The investment will go toward building three hospitals in the Chinese cities of Shanghai, Chengdu and Qingdao, Wanda said in a statement Wednesday.
It is part of a 10-year hospital partnership that Wanda is striking with U.K.-based health-care operator International Hospitals Group, which will manage the hospitals, the British Embassy said.
Wanda’s statement referred to a “global” partnership, though left unclear whether there are plans for additional hospitals outside China.
The announcement came during a two-day visit to China by a U.K. delegation led by Foreign Secretary Philip Hammond.
The hospitals investment is a turnaround from Wanda’s previously stated plans to cut its reliance on China’s flagging real-estate market.

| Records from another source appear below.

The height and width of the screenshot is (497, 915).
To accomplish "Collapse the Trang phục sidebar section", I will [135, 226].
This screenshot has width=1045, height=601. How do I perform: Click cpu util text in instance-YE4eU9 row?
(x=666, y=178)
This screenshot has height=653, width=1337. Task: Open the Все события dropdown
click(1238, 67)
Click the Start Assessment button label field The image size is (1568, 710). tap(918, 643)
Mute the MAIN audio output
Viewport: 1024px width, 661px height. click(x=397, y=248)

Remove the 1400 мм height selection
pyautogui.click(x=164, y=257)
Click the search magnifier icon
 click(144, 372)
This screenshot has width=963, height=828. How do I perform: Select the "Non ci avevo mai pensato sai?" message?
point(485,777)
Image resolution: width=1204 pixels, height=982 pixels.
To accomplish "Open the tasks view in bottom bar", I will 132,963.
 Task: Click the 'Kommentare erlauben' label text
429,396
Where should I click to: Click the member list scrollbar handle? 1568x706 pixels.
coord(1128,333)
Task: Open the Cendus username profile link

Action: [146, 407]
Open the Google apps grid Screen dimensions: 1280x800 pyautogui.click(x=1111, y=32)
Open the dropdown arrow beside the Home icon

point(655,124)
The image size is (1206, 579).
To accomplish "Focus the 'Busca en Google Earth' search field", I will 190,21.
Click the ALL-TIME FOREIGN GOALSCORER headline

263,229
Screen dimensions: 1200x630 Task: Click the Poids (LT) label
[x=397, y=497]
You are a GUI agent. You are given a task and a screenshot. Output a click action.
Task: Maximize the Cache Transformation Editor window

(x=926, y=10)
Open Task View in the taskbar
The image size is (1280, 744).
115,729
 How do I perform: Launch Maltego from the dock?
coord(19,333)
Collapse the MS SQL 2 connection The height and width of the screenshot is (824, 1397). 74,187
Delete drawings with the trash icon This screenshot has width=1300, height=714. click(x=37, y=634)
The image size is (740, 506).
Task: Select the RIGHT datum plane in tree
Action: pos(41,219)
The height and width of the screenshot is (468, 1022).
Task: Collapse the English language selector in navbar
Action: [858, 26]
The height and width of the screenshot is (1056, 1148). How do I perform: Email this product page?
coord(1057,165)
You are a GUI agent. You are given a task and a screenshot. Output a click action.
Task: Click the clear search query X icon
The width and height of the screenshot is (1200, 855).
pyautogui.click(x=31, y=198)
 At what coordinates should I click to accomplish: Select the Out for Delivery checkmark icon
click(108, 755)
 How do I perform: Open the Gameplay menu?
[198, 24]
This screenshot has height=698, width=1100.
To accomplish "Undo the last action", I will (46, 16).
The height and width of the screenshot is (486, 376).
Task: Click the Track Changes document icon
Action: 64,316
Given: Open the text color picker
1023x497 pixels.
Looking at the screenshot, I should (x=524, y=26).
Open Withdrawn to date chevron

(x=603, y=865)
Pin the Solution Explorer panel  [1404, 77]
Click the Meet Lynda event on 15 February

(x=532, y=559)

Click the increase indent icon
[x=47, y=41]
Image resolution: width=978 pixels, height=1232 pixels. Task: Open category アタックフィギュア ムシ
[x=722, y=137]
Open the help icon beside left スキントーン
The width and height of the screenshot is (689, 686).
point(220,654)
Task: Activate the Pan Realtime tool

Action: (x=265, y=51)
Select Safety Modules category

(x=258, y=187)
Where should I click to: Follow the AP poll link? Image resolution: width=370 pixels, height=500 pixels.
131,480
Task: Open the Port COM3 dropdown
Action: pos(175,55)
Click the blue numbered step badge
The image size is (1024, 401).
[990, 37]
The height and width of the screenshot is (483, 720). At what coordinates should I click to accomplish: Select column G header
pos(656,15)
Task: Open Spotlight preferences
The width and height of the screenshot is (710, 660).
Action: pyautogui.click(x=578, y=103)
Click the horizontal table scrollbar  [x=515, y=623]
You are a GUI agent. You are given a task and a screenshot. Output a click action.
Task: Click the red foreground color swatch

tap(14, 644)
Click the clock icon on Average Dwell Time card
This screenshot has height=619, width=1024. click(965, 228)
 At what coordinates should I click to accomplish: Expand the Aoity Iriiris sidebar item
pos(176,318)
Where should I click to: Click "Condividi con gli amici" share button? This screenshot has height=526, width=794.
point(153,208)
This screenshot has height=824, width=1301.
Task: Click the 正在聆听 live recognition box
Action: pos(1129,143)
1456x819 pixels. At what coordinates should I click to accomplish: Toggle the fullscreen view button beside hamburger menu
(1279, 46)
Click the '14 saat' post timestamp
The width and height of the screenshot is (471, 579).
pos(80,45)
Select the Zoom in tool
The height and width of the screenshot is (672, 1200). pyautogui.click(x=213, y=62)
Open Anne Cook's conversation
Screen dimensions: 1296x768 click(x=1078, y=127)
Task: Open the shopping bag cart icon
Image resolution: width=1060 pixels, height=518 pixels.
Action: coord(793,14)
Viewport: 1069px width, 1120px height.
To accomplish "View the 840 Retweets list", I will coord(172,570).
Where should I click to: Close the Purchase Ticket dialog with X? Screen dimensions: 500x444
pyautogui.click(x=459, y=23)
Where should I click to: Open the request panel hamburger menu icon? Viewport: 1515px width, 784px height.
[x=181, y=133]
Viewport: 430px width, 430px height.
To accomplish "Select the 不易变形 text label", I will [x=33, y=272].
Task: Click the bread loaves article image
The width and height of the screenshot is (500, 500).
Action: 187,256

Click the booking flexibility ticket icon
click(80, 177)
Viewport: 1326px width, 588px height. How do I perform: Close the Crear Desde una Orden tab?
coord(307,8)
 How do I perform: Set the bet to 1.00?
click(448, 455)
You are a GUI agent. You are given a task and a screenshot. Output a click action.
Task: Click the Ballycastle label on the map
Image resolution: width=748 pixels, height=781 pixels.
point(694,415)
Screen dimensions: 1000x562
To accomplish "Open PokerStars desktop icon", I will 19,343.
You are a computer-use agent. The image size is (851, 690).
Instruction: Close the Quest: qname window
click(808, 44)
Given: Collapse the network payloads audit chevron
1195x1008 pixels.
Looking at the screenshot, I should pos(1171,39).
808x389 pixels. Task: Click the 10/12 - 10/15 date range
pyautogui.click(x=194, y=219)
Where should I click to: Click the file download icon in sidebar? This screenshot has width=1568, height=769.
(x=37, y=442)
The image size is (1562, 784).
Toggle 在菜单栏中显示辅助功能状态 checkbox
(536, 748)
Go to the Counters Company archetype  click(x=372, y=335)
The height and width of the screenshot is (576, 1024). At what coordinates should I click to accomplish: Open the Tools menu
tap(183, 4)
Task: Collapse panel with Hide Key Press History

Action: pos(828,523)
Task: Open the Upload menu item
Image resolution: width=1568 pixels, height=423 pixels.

The company said last year it would put more effort into investing in financial services and e-commerce services, and announced plans to close some of its retail business amid economic shifts and weak demand.
Wanda’s partnership with IHG is seeking to tap into China’s efforts to create more private hospitals in a country where public facilities are overcrowded and underfunded. It is also targeting China’s growing numbers of wealthy and middle-class citizens looking for premium alternatives to packed waiting rooms at public hospitals.
Wanda Chairman Wang Jianlin said that the hospitals will serve affluent patients.
The Qingdao hospital will be located within one of its largest developments in China, a multibillion-dollar theme park and film-studio project that Mr. Wang has billed as the world’s largest such development.
It is expected to be completed by 2018, Wanda said. Construction of the Shanghai and Chengdu facilities will be under way in the first quarter of this year, the company added.
Other private health-care companies have already begun to move into or expand in the market, such as China’s Shanghai Fosun Pharmaceutical Group Co.
Yet many have faced obstacles, such as difficulties in linking up with China’s national insurance system that would enable patients to use their government insurance coverage.
China has long faced a major doctor shortage and many public hospitals, which control the doctors’ employment, have been unwilling to let doctors move to the private sector.
IHG plans to staff hospitals partially with foreign specialists that it will bring to China, Wanda said.